# START OF THE RECORDS

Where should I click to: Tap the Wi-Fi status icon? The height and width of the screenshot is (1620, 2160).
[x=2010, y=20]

# END OF THE RECORDS
# START OF THE RECORDS

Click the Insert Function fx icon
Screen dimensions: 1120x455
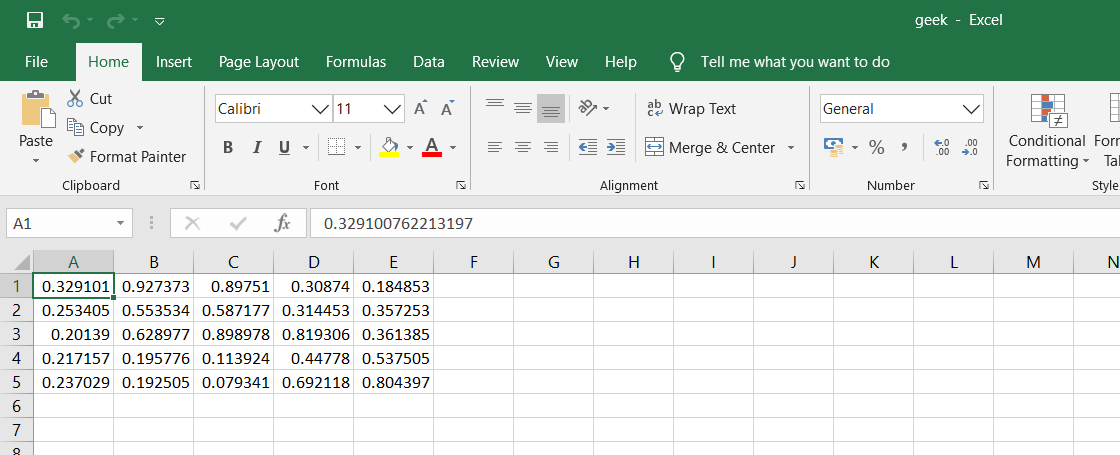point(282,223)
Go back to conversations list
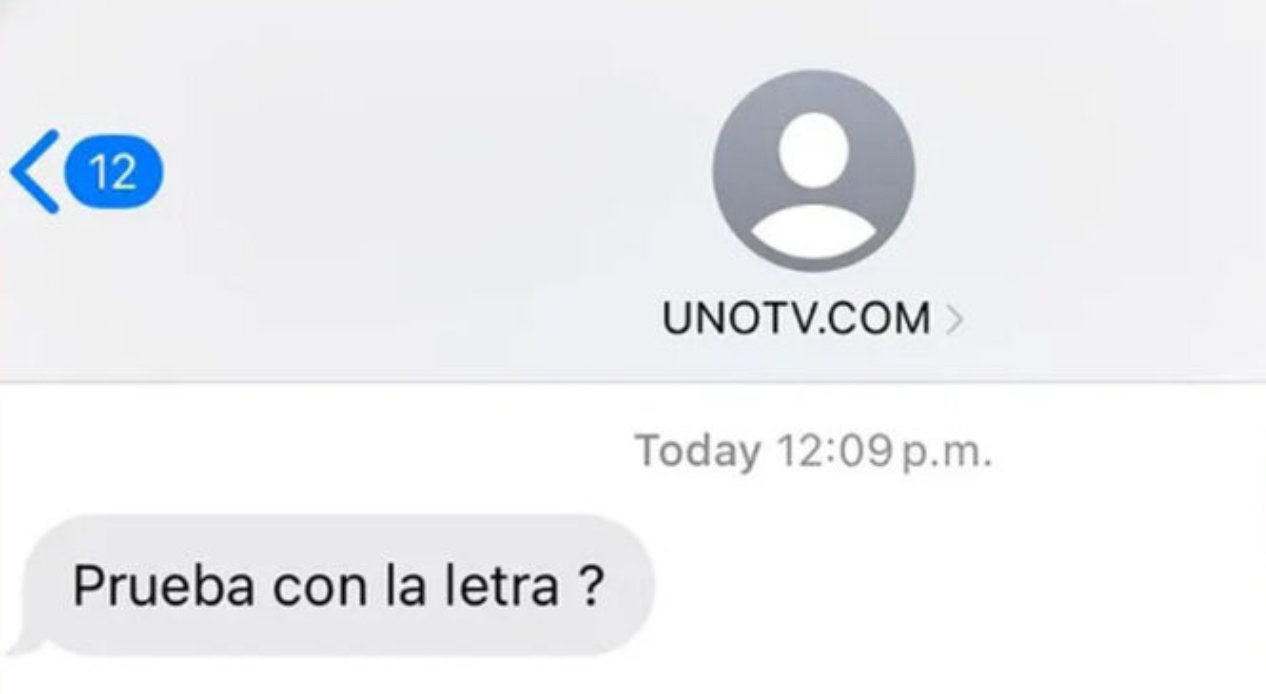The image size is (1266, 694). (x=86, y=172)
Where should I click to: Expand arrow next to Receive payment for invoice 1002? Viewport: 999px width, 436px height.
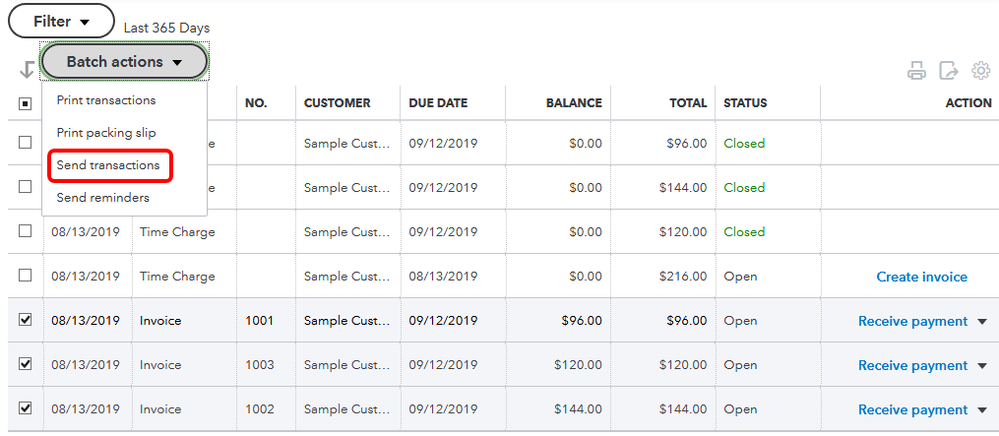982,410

# END OF THE RECORDS

### WHAT IS EXPECTED
Present the data from the line with "Where should I click to: Tap" to the line with "[x=2010, y=20]" as a Markdown table with columns n and Line, one row per line and no blank lines.

### TASK RESPONSE
| n | Line |
|---|---|
| 1 | Where should I click to: Tap the Wi-Fi status icon? The height and width of the screenshot is (1620, 2160). |
| 2 | [x=2010, y=20] |